Einen bedeutenden Teil der ländlichen Hausbewohnerschaft bilden die "Ehehalten". Zwar nicht immer. Wie könnte der arme Kleinbauer, dessen wenige Grundstücke kaum die nötige Nahrung für die eigene Familie abwerfen, Kost und Lohn für Fremde erschwingen? Ihm trägt es zum allerhöchsten eine Dirn, die dann als "Mädchen für alles" in der Arbeit auch nicht wählerisch sein darf, während ein stolzer Großbauer und seine Ehefrau einen ganzen Hofstaat mit entsprechender Verteilung der Dienstleistungen um sich versammeln. Zwischen diesen beiden äußersten Grenzen bäuerlicher Wirtschaft liegen natürlich viele Abstufungen, nach denen sich die Anzahl der Dienstboten richtet. Häufig versehen die sogenannten "Weichenden", das sind Geschwister des Bauers oder der Bäuerin, das Amt von Knechten und Dirnen, die, besonders wenn sie einen Grundanteil oder ein Stück Vieh besitzen, oder ihr Vermögen auf dem Hause liegen haben, eine gewisse Mittelstellung zwischen Angehörigen und Ehehalten einnehmen. Wir wollen uns zuerst das Dienstpersonal eines Großbauern anschauen, bei welchem die Pflichten und Rechte sowohl der Untergebenen gegen den Hausherrn und umgekehrt, als auch die der Bediensteten untereinander am ausgeprägtesten zur Geltung kommen.

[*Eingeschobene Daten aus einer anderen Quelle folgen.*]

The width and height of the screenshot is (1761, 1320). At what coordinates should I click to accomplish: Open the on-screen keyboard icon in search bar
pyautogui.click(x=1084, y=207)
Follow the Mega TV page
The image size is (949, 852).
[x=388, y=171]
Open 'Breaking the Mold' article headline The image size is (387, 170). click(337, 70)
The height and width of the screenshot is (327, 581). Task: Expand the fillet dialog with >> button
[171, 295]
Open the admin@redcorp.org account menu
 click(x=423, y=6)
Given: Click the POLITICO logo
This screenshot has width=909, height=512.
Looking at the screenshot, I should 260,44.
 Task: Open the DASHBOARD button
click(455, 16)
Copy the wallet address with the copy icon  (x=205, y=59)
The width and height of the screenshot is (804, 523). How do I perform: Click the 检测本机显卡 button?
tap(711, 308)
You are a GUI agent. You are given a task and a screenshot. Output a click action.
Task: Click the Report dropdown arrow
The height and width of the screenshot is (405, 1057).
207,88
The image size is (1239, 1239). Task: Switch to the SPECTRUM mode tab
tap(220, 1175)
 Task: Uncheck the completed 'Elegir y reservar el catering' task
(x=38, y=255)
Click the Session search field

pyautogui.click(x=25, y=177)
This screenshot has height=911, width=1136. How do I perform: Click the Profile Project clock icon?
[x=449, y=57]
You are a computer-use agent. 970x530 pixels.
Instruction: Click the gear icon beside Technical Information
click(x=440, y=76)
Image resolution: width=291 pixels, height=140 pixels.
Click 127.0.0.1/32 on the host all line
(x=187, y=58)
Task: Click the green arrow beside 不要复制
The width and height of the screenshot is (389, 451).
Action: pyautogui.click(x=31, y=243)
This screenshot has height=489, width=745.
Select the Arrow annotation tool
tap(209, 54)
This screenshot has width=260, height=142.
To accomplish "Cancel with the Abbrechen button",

Sitte und jeweiliges Übereinkommen haben da strenge Grenzen gezogen und jedem sein Maß an Arbeit und Ansehen im Hause zugemessen. Wie genau man die Sache nimmt, kann jeder Besucher einer Bauernstube bemerken, wenn er zufällig eben recht zum Mittag- oder Abendessen kommt. Nicht nur Bauer und Bäuerin, sondern auch Knechte und Diren haben ihre nach der Rangfolge bestimmten Plätze am großen Eßtisch. Der Bauer, beziehungsweise der Großknecht, langt zuerst in die Schüssel; ihm folgen der Reihe nach die andern, später erst darf jeder zugreifen, wie er Lust hat. Bei dieser Gelegenheit sehen wir zugleich sämtliche Dienstboten versammelt.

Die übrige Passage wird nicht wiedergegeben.